I always feel like questions about caddies and players are difficult to answer, as long as you’re being intellectually honest, which doesn’t always make for a good First Take performance. That’s why this is a better question for print.
I could sit here and tell you that Rory needs to shake things up and get a new voice on the bag, and that might be a very popular answer, but Rory might tell you that Harry Diamond is the reason he’s a more consistent player than he was a decade ago when he was winning majors with J.P. Fitzgerald on the bag.

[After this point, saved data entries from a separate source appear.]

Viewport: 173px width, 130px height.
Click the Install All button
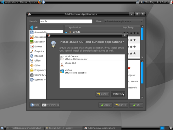[118, 94]
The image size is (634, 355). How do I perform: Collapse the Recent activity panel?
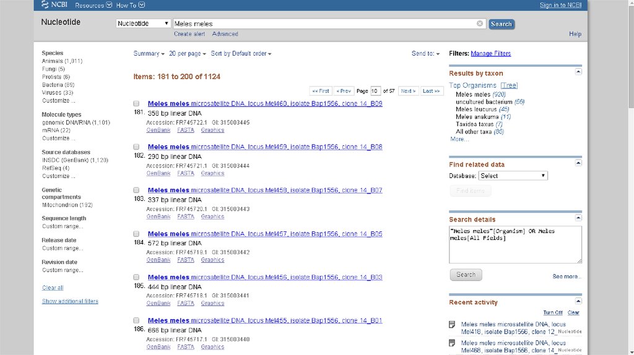[x=578, y=301]
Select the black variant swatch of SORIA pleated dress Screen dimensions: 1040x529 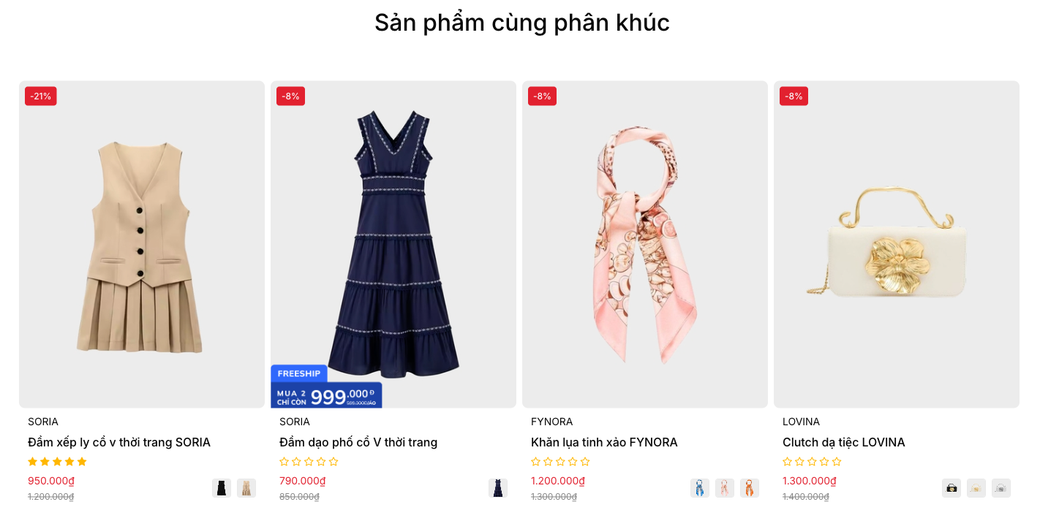222,488
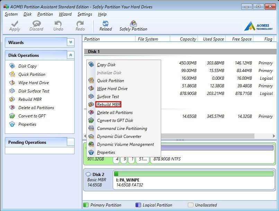Screen dimensions: 279x211
Task: Choose Convert to GPT Disk menu entry
Action: coord(115,121)
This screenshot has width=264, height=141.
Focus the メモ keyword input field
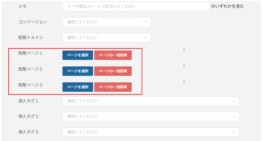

I think we have a tendency to assume Rory is lacking something right now in his golf game, and that’s why he’s not winning majors, but a more nuanced take might be that the rest of the world simply caught up to where Rory was in his 20s. A commitment to fitness is now the norm in professional golf, not an outlier. Remember when Brandel Chamblee used to get on Rory for lifting weights too much? Now everyone does speed and strength training. I’m sure this will sound to some like I’m making excuses for Rory, but I think it’s reality. His driving was such an advantage back in 2014, and while it remains an advantage, the gap is way smaller.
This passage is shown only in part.